While a small number of randomized studies have compared short-course radiotherapy (RT) with long-course CRT (12, 13) and one has examined the combined effect of chemotherapy and RT intensification (3), the investigation of RT dose-escalation alone in the long-course setting has been very limited – the one exception being the Lyon R96-02 trial (14), which used contact therapy as a boost modality in order to increase the rate of sphincter-saving operations. This is thus an evident area for research. However, increasing the radiation dose carries an enhanced risk of early and late radiation-induced morbidity, and the choice of radiation technique for dose escalation should be carefully considered. We conducted a prospective, randomized trial to examine the effect of tumor dose-escalation by addition of a high-dose rate brachytherapy boost to a standard long-course preoperative CRT regimen for locally advanced rectal cancer. The primary study endpoint was tumor response at the time of surgery and the results for this endpoint have previously been reported (15): No significant improvement in pathological complete response (pCR) was demonstrated (18% in both arms), but an increase in near-complete tumor response was seen, most markedly in T3 tumors. A subsequent analysis, pooling patients from this and a previous phase II trial (16) established a clear relationship between tumor dose and regression at the time of surgery (17). We here present the secondary 5-year efficacy endpoints for the patients treated in the Danish part of the phase III trial (90% of all patients).
Methods and materials
Details of patients and methods have been reported in the primary trial publication (15). In short, patients were included if they had histopathologically confirmed adenocarcinoma of the rectum, which were less than 10 cm from the anal verge, and had a circumferential resection margin as estimated on magnetic resonance imaging (MRI) of less than 5 mm, according to national guidelines. They were classified as T3-4N0-2M0 tumors based on MRI of the pelvis, rectal ultrasound, chest and abdominal computed tomography (CT) scans, and rectoscopy. The trial protocol was approved by the regional research ethics committee (protocol ID VF20050006), and all patients provided written informed consent. The trial included patients from one Danish and one Canadian center, but patients in the Canadian part of the trial were only available for assessment of the primary trial endpoint
Randomization
Patients were randomized to either external CRT alone (Arm A) or external CRT plus an additional 10Gy high-dose-rate brachytherapy boost (Arm B) in a 1:1 ratio. Randomization was based on a pre-defined, computer-generated list concealed to treating physicians. Allocation to treatment arm was not blinded to patients and treating physicians, but allocation was blinded to the pathologist scoring for tumor response.
Treatment
Preoperative CRT was delivered in a single institution. CT-based conformal treatment plans using 6 and/or 18 MV photon beams were used for external RT. The planning target volume (PTV) consisted of the tumor and mesorectum (lower border 3 cm below the tumor), presacral lymph nodes, superior rectal, median, and internal iliac lymph nodes, and obturator lymph nodes, with a 1cm isotropic margin to account for internal motion and setup uncertainties. The PTV was prescribed 50.4Gy to the ICRU reference point in 28 fractions (5 fractions weekly) external beam RT in both trial arms.
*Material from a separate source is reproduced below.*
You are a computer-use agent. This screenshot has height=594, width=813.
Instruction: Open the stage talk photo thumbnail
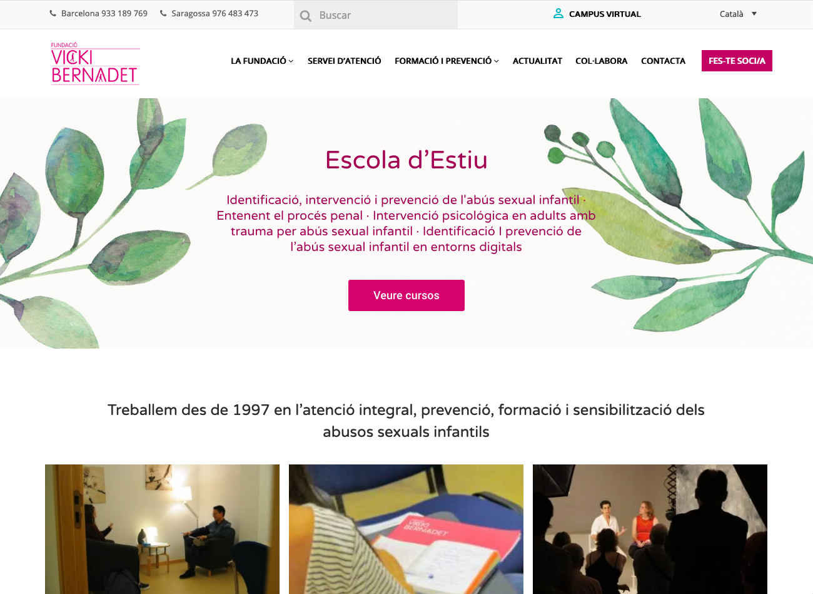pos(650,529)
Chemotherapy consisted of daily peroral Tegafur-Uracil (3×100 mg/m2) and peroral L-leucovorin (3×7.5 mg) given on days when external RT or brachytherapy were delivered.
The high-dose-rate brachytherapy boost was delivered in 2 fractions on week 4 and 6 of the treatment course, using a rigid, single-channel endorectal applicator (18). Dose was prescribed 1.0cm from the applicator surface, and was planned such as to provide a uniform dose distribution along the central axis. Patients in Arm B who could not comply with brachytherapy were prescribed an external boost of 6Gy or 12Gy, delivered with 2Gy per fraction, according to protocol.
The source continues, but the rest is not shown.